Citizens attending town hall meetings vented their frustration at e-scooter riders crashing into pedestrians at high speed, resulting in hospitalizations and broken bones. The companies behind these e-scooters claim their product is an environmentally friendly means to get about, they fail to mention that the battery’s lifespan barely lasts 5 months (in good weather) and that the burnt-up lithium batteries will only add to the toxic slurry of chemicals found in our landfills.

It is almost as if Silicon Valley operates in a world where the bicycle was never invented.

Citi Bike To Launch In Hoboken Jersey City
The Citibike concept adopted across the Hudson River was copied from London’s “Boris Bikes”, which itself was copied from a bicycle rideshare program in Paris. The irksome fact is that while Newark has its mobility gaps outsourced to tech-bros looking to “disrupt the status quo”, our frenemy Jersey City is affecting the mass-scale implementation of the tried and tested bike-sharing system, accompanied by a city-wide expansion of its cycling infrastructure. Photo courtesy of Citibike.

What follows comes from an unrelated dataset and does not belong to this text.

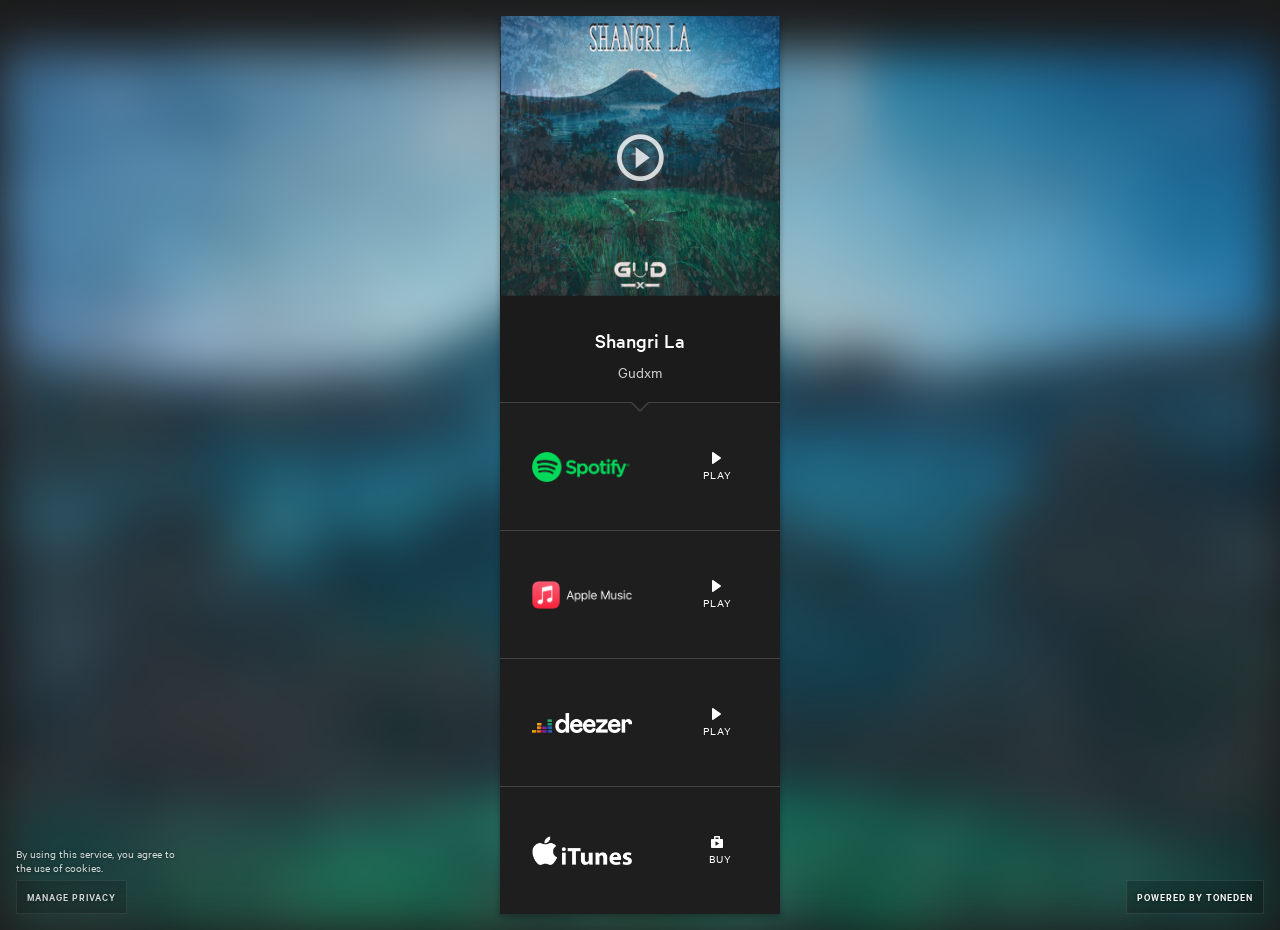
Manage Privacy (71, 896)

And how does this relate to Newark you may ask? Simple… these “mobility” companies realized that when it comes to cities with efficient public transit and robust cycling infrastructure, they could never be profitable. Those cities and their respective governments choose to spend millions in taxpayer funds to ensure their cities are accessible to all walks of society.

Newark, unfortunately, suffered the indignity of having its public transit system gutted… these companies make their profits from the holes left behind by state-run public transit entities, whose primary concerns are to serve affluent car-centric suburbs rather than mobility-deprived urban centers. These companies know that their wealth will not come from cities like Vienna, Amsterdam, and Singapore… but from Newark, Detroit, and Los Angeles.

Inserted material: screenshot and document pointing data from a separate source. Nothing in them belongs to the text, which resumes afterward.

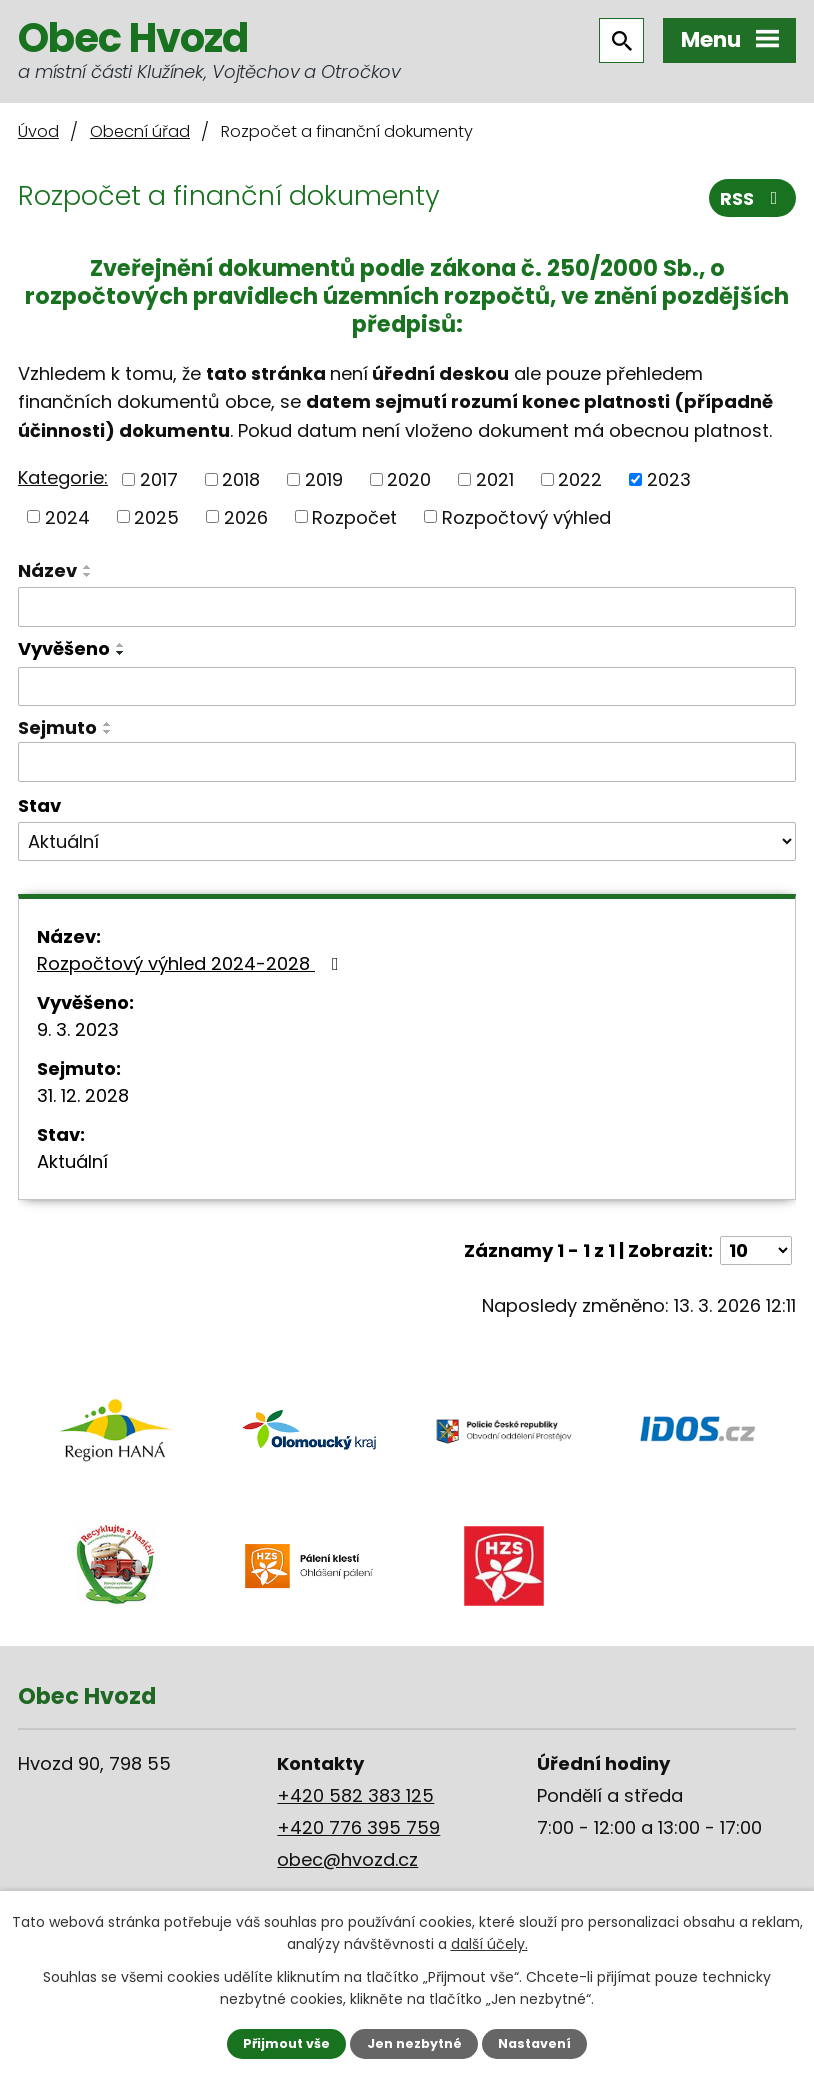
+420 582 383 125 (355, 1795)
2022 (580, 479)
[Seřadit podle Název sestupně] (88, 575)
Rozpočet (354, 516)
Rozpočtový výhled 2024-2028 (192, 963)
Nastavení (534, 2043)
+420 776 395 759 (358, 1827)
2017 (159, 479)
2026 (246, 516)
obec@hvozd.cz (347, 1859)
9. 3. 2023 (78, 1029)
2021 (495, 479)
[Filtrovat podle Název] (407, 607)
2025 (156, 516)
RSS (753, 198)
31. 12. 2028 (83, 1095)
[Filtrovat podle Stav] (407, 842)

Electric Scooters Newark 4
These e-scooters fester our city streets because it is cheaper to paint a rectangle by the side of a bus stop than it is to install bicycle racks, build dedicated bicycle lanes, or invest in better transit services. This is not a sign of urban progress, but of governmental apathy. Photo by Author.

We Newarkers need to take a stand. We had to endure great hardships in our history, and we still have further to overcome. Our civic pride rests in demanding concrete and expedient investment in our transit infrastructure, to wrestle our streets away from the auto-mania that renders our city unsafe to pedestrians, cyclists, and transit commuters.

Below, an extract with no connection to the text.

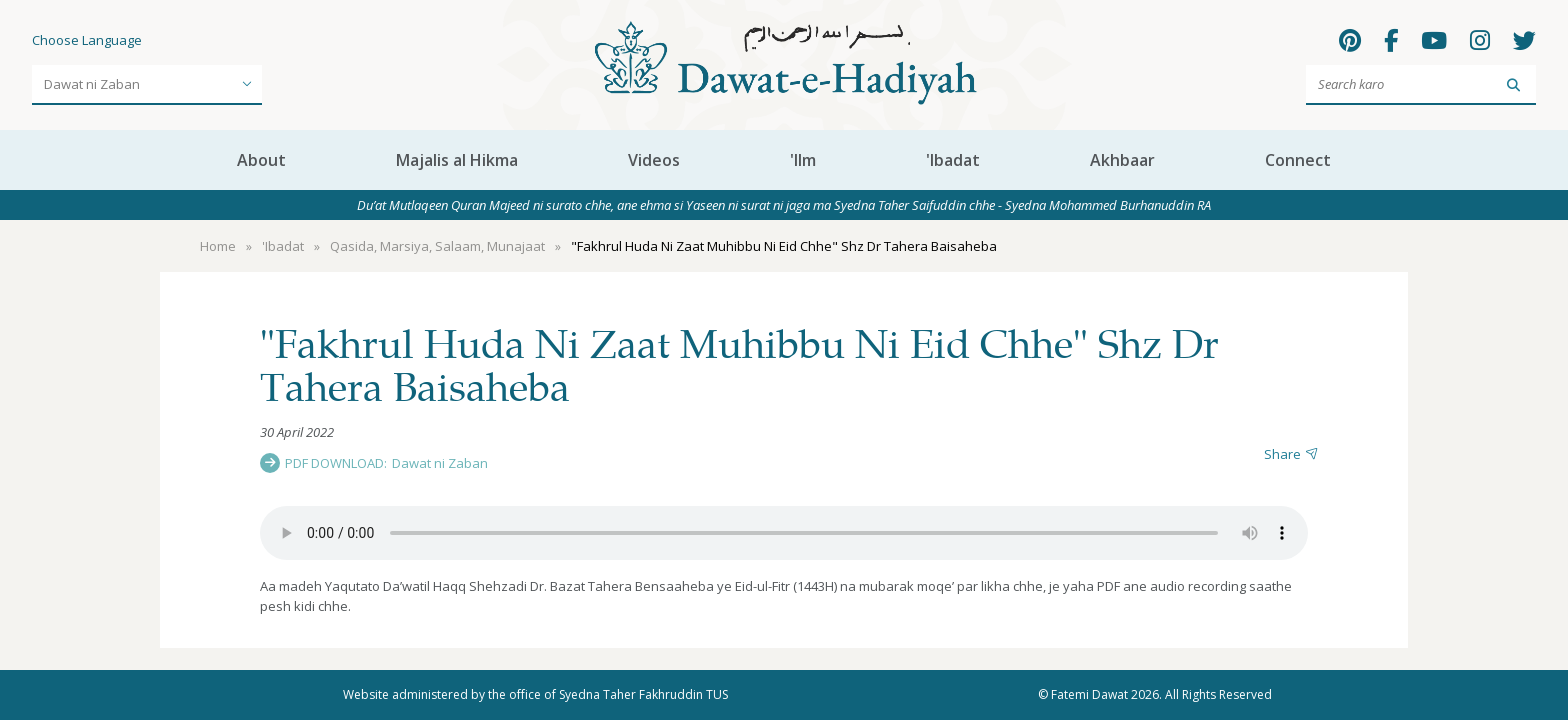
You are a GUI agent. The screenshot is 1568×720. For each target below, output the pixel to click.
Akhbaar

Electric Scooters Newark 1
In the spirit of Kennedy, I must paraphrase his eponymous statement: “Ask not what you can do for Newark, but what Newark can do for you…” tell your representatives to ship this mobile street trash back to California and to give us a public transit system that benefits everyone. Photo by Author.

Investing in public transit is the kind of quality-of-life investment that will do far more to benefit our standard of living than any speculative boondoggle ever will. When you encounter an e-scooter on the streets of our city, tell your local council member and community leaders that Newark deserves better than to become Silicon Valley’s guinea pig.